I've made an SPF Record for my company domain and I took great carefulness to have it done properly without any errors.
I've also set up our mailgateway to check SPF Records of all incoming emails from 3rd parties.
The mailgateway checks two things:
- Is the SPF record valid (i.e. does it have errors) and if not
- Does the mail connection match the defined addresses in the SPF Record
My general problem now is that it seems as if an overwhelming majority of 3rd parties that send emails to us seem to get their SPF Records wrong. (about 90% of rejected emails are based on syntax errors, wrong use of options, etc.).
For example:
v=spf1 a mx a:mail.company.com~all(where there's is a space missing thereforemail.company.com~allcannot be resolved)v=spf1 a include:mail.company.com ~all(where the include can't resolve an SPF Record from that domain anda:mail.company.comshould have been used.)
and other things like that.
I'm kind of getting annoyed at telling other people how to fix their records. Especially when it happens with pretty big companies (at least for my country) So I'm asking myself, does it even make sense to check the record for such errors?
Or should one treat those records as if they do not exist?

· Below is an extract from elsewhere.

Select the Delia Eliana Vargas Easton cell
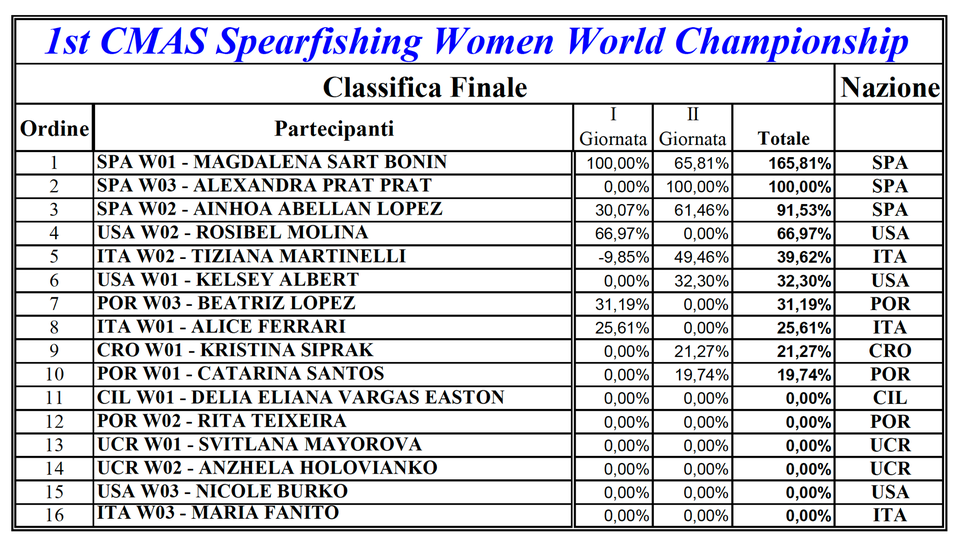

On the one hand I think I should check them, by having a SPF Record those Domains "ask" me to validate everything so I feel compelled to do so when receiving a mail, if someone tried to forge an email from that company with something like a payment notice, they obviously want me to check that the mail is in fact valid. On the other hand, it seems as if they do not really care or they would have checked everything themselves.